I have always known that what I wanted most out of life was to be a wife and a mother. I aspired to be the perfect wife and mother, but have long since realized that such a woman does not exist. I think all one can really strive for is finding what works. And compromise.
Today, my husband and I have been married for ten years. 3,650 days. And really, it doesn’t seem like it’s been a day over 9 years and 233 days, unless you’re counting the Saturday mornings I am forced to watch shows about deer and bow hunting. Or the Saturday nights where I must walk away from “Mad Max Beyond Thunderdome” for the 63rd time. It is then that it seems as if we’ve been together forever. As if somehow one of my worst fears has come true – that I am stuck in a vortex of time that may never end. Kind of like the movie “Groundhog Day.”

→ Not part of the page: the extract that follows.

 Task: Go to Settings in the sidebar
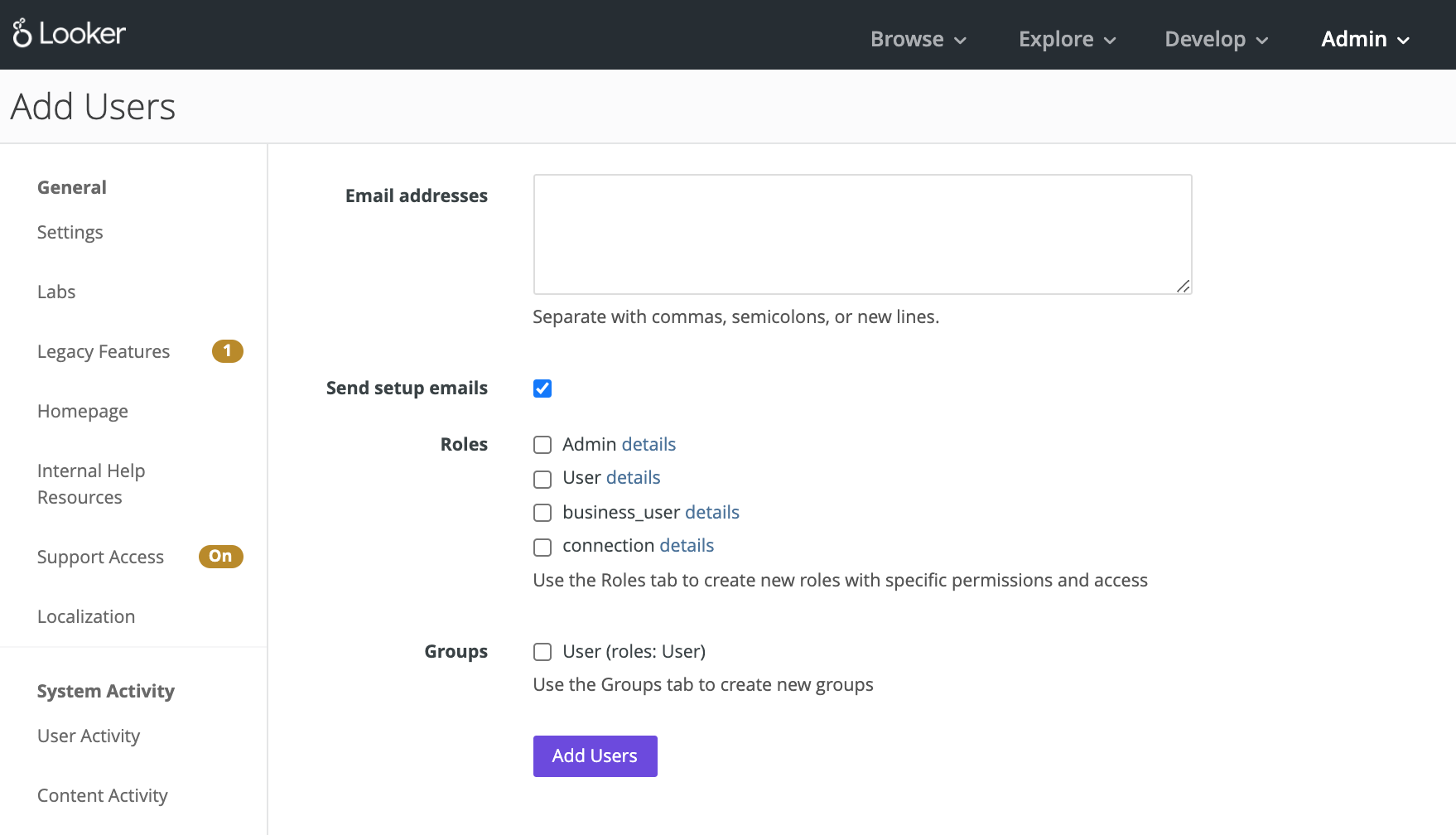(x=70, y=232)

What I have learned over the last 10 years is that marriage requires compromise. Like learning to incorporate not one, but two, whitetail deer mounts into my living room décor. And watching South Park instead of HGTV. And resisting the urge to put that spoon into the dishwasher, because he insists that there should be an ‘only-one-spoon-per-day’ rule in our house. Meaning that the spoon he used to stir his coffee is also the spoon that he will leave sitting on the counter to eat his soup with, rinse, and then leave sitting there on the counter to eat his ice cream with while watching South Park. And this spoon that is sitting on the counter throughout the day does not bother me at all. That spoon sitting right there on the counter next to the sink. Nope, not one little bit.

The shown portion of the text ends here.